Text for analysis:
*** Begin section ***

Here is a sample of the output:

table border=0 width= valign=top cellpadding=2 cellspacing=7trtd valign=top class=jfont style=font-size:85%;font-family:arial,sans-serifbrdiv style=padding-top:0.8em;img alt= height=1 width=1/divdiv class=lha href=http://news.google.com/news/url?sa=Tct=us/7-0fd=Rurl=http://www.mlive.com/businessreview/oakland/index.ssf/2008/12/clean_energy_activist_t_boone.htmlcid=1280628287ei=JpBGSeaBMIaqNr-1xYYPusg=AFQjCNGzQffrI8CAznmDXVieFa2u_sg0qg• Clean energy activist T. Boone Pickens to higlight 2009 Mackinac b.../b/abrfont size=-1font color=#6f6f6fMLive.com,nbsp;MInbsp;-/font nobr1 hour ago/nobr/fontbrfont size=-1His speech on the island will include a moderated discussion about how Michigan can become a leader in the balternative energy/b industry. b.../b/font/div/font/td/tr/table 

It seems obvious that the problem is that all of the < and > tags are being removed and thus this is not valid HTML and therefore displayed as-is.

That's about the extent of my skills, though. I can't find out where in the code this error is being produced.

Does anyone have any pointers for me?

Thanks

Jon

jonwatson’s picture

After much mucking about. I have positively identified line 717 as the cuplrit:

717:  if (!xml_parse($xml_parser, $data, 1)) {
718:    watchdog('aggregator', 'The feed from %site seems to be broken, due to an error "%error" on line %line.', array('%site' => $feed['title'], '%error' => xml_error_string(xml_get_error_code($xml_parser)), '%line' => xml_get_current_line_number($xml_parser)), WATCHDOG_WARNING);
719:    drupal_set_message(t('The feed from %site seems to be broken, because of error "%error" on line %line.', array('%site' => $feed['title'], '%error' => xml_error_string(xml_get_error_code($xml_parser)), '%line' => xml_get_current_line_number($xml_parser))), 'error');
720:    return 0;
721:  }
722:  xml_parser_free($xml_parser);

When the global $items array is populated by the call to xml_parse, the < and > tags are stripped out of it.

*** End section ***

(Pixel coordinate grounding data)

*** Begin section ***

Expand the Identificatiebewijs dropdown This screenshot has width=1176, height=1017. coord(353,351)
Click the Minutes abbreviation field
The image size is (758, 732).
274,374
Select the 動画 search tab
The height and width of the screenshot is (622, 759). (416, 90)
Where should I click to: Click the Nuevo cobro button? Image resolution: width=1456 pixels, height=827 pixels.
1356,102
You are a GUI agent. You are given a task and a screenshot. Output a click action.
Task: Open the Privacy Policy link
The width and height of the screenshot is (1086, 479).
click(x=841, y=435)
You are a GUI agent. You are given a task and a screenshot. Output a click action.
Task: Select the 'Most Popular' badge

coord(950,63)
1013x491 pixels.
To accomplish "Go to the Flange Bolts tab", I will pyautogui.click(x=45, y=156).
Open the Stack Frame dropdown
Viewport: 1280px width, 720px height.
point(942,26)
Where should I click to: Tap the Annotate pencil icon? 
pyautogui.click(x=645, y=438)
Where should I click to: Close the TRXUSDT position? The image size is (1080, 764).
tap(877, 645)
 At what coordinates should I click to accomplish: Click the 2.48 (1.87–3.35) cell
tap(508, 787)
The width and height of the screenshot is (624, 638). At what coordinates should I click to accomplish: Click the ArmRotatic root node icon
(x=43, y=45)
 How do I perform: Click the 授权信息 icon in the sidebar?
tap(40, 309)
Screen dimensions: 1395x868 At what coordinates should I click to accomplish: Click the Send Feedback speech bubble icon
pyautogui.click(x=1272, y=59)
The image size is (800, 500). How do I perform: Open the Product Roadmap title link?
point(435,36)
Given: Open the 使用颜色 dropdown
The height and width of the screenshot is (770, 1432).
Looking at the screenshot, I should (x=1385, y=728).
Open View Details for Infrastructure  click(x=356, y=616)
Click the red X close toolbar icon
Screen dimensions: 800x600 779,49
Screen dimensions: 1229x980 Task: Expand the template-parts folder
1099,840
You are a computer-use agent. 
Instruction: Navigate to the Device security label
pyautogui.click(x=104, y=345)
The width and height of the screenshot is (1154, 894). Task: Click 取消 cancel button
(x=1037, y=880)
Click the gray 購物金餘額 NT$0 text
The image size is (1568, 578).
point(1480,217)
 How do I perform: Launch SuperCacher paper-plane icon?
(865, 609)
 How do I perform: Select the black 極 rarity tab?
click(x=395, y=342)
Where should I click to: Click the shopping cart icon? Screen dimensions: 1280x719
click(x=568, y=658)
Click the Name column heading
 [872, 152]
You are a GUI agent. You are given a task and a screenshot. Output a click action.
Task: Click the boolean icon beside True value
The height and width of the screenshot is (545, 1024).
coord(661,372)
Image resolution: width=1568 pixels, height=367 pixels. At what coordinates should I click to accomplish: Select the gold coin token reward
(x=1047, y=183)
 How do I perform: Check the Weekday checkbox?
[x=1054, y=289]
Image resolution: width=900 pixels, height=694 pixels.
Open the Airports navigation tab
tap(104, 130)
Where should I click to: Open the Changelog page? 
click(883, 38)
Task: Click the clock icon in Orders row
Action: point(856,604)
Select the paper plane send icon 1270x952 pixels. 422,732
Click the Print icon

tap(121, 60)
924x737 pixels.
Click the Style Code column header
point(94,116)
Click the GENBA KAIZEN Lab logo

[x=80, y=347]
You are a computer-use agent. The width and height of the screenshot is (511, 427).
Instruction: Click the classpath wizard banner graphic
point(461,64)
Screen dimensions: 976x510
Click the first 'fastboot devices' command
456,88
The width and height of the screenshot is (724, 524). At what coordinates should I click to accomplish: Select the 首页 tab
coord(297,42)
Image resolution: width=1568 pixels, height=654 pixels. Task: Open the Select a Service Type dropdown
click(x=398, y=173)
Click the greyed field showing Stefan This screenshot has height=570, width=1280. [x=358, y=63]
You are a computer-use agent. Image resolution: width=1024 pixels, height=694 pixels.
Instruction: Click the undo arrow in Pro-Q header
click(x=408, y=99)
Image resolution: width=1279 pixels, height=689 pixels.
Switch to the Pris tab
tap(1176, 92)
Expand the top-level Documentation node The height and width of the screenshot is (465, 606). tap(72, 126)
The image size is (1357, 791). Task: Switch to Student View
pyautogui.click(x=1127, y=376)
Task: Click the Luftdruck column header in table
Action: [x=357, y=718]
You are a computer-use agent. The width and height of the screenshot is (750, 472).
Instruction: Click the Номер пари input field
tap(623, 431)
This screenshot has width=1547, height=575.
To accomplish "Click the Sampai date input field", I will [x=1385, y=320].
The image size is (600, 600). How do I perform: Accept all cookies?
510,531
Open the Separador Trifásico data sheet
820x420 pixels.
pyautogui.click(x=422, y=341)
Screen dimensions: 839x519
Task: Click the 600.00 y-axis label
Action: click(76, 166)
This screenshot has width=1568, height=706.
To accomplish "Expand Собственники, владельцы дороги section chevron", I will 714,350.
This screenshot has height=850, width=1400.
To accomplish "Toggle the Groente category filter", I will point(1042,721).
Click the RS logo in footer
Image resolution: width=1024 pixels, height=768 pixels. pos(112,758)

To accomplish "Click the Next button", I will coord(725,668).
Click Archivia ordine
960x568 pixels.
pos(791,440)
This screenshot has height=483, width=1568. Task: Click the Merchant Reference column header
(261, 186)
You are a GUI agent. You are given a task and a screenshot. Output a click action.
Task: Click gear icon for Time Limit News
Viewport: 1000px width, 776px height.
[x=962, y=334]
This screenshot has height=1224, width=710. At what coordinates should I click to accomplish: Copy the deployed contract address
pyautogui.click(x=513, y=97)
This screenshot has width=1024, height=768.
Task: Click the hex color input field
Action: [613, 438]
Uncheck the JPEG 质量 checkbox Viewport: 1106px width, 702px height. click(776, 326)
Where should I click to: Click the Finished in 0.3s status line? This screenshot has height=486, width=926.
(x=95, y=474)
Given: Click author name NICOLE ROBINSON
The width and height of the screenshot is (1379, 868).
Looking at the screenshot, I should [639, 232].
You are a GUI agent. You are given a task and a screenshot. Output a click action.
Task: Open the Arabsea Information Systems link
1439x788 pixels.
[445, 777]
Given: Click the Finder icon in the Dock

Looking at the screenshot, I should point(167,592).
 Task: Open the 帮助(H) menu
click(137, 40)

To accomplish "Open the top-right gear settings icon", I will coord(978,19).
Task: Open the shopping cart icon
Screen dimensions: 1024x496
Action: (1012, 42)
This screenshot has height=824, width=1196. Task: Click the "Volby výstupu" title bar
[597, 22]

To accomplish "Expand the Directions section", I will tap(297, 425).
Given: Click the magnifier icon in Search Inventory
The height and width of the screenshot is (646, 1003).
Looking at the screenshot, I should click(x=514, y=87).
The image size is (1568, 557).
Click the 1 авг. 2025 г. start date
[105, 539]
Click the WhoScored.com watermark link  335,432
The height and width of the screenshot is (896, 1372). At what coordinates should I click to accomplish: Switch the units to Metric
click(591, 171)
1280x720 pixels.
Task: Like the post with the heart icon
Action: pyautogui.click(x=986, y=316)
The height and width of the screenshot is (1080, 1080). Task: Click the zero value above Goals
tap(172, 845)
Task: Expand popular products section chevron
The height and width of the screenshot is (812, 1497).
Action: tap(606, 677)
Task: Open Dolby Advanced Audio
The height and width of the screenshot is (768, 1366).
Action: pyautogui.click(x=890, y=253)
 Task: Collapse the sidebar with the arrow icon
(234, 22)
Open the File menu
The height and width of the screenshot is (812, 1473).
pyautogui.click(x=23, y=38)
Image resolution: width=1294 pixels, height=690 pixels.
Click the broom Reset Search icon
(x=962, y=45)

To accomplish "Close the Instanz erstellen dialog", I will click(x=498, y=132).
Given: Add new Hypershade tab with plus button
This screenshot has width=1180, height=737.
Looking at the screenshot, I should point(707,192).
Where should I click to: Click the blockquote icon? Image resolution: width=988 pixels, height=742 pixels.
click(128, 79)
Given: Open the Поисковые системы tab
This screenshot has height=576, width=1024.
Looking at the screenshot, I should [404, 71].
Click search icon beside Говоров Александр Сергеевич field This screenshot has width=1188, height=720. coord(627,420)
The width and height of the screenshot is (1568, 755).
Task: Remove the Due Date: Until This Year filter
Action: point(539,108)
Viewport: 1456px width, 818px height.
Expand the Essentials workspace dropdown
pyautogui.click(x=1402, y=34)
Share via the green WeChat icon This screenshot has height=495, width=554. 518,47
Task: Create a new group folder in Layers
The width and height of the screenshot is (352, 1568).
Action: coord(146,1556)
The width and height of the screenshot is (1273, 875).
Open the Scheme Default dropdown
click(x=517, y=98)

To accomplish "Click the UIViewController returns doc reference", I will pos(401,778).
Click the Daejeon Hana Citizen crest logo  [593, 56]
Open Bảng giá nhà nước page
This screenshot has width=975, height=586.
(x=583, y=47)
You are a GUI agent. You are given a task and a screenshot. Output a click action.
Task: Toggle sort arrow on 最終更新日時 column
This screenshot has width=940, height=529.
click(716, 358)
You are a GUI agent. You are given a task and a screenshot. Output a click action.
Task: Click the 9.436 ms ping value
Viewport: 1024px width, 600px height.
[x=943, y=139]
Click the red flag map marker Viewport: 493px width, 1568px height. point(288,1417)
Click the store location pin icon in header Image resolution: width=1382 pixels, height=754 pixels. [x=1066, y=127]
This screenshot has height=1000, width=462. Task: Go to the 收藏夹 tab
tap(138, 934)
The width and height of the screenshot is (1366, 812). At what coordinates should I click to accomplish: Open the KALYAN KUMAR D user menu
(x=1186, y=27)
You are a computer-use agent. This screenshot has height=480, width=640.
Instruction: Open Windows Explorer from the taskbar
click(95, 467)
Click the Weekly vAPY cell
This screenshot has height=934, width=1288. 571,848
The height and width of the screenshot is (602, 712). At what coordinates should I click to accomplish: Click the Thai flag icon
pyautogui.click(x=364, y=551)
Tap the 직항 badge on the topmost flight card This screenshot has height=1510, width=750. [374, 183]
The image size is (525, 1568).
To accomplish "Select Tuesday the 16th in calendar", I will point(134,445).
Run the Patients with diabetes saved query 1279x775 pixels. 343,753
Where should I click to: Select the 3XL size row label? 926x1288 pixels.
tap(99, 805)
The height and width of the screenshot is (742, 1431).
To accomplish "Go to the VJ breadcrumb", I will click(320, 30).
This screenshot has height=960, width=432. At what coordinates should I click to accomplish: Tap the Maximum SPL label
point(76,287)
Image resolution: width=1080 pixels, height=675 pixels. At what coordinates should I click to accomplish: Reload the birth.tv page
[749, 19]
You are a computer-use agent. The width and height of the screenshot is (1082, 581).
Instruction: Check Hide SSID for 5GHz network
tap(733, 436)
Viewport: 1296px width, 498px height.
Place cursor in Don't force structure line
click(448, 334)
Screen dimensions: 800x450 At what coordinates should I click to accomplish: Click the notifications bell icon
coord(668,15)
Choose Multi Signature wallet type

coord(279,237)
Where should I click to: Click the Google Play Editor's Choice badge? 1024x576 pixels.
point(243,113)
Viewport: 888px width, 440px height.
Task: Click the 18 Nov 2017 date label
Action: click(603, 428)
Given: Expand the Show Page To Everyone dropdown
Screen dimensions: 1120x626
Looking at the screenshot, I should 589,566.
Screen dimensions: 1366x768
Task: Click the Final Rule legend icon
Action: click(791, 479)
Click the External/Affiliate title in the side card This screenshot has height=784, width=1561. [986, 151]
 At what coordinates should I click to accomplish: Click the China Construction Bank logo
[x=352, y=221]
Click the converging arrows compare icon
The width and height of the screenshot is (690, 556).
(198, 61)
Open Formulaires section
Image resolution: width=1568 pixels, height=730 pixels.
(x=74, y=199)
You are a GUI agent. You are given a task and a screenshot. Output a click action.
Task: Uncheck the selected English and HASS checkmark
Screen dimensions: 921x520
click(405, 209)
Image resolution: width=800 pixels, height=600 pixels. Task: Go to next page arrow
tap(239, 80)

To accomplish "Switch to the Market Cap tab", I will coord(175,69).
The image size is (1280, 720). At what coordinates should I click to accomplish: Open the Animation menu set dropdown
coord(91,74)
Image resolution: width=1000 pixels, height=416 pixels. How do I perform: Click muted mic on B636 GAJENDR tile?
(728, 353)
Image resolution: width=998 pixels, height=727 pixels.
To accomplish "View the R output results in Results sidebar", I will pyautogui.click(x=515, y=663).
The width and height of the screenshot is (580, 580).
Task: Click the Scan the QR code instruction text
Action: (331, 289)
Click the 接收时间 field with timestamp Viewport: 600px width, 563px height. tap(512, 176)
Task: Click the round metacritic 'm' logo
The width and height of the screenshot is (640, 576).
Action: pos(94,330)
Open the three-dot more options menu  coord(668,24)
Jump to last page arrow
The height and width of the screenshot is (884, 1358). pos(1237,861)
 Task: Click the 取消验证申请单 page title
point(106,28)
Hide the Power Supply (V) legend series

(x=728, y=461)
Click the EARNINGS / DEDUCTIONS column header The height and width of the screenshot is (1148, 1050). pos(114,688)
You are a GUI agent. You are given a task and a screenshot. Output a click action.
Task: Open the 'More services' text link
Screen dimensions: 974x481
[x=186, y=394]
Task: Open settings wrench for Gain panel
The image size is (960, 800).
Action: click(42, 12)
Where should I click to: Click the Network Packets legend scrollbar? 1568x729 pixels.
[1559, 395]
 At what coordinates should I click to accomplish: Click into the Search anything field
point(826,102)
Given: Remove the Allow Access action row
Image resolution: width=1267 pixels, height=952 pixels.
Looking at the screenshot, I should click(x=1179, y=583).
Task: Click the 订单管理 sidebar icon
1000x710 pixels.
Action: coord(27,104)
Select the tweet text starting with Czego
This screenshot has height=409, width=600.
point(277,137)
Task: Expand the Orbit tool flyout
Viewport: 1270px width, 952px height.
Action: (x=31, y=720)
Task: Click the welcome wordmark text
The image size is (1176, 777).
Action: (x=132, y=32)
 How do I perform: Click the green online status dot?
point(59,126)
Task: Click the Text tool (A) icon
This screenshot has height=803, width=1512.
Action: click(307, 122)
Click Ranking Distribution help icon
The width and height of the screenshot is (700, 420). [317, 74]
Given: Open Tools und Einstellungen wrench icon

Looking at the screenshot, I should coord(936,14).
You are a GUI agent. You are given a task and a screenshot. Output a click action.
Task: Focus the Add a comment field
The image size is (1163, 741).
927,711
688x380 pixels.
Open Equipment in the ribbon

*** End section ***

Instructions:
a. Answer these questions about the forum thread on the feed output:
(i) Which line number does the poster identify as the culprit?
(ii) What does the poster say is being removed, making the output invalid HTML?
(iii) What value does the code return after reporting the broken feed?
b. Name every function called in the numbered code lines of the forum thread on the feed output.
c. Resume the forum thread on the feed output, starting right after its last sentence.
This listing has no connection to the forum thread about the feed output.

Answers for each item:
a.
(i) Line 717
(ii) All of the < and > tags
(iii) 0

b. xml_parse, watchdog, xml_error_string, xml_get_error_code, xml_get_current_line_number, drupal_set_message, t, xml_parser_free

c.
However, since xml_parse seems to be an internal PHP class, I don't have a clue what to do about this issue.

Any help?

Jon

msielski’s picture

Subscribing to this. This is very much still an active bug in 6.9's Feed Aggregator. I too confirmed that it is php's xml_parse doing it, and am trying to isolate how I can fix it. Particularly, google's Blog and News RSS/Atom feeds make heavy use of embedded HTML, using what are valid XML predefined entities (&amp; &lt; &gt; &quot;).

damien tournoud’s picture

Status: Active » Postponed (maintainer needs more info)

I can't reproduce any of the behavior you are describing on PHP 5.2.4. If this is really an issue in PHP XML parser, please report information about your PHP version.

jbsarma’s picture

PHP version 5.2.8 and Drupal 6.9. This is very much a problem. Appreciate urgent attention.

jbsarma’s picture

Version: 6.6 » 6.9

PHP version 5.2.8 and Drupal 6.9. This is very much a problem. Appreciate urgent attention.

dave reid’s picture

Status: Postponed (maintainer needs more info) » Closed (won't fix)

We had this same problem on drupal.org's aggregator, and I'm pretty sure it was identified as a problem with PHP's libxml. See #362294: Drupal.org aggregator stores news posts broken, Drupal Planet broken.

dave reid’s picture

See the PHP bug report at http://bugs.php.net/bug.php?id=45996 for the affected versions.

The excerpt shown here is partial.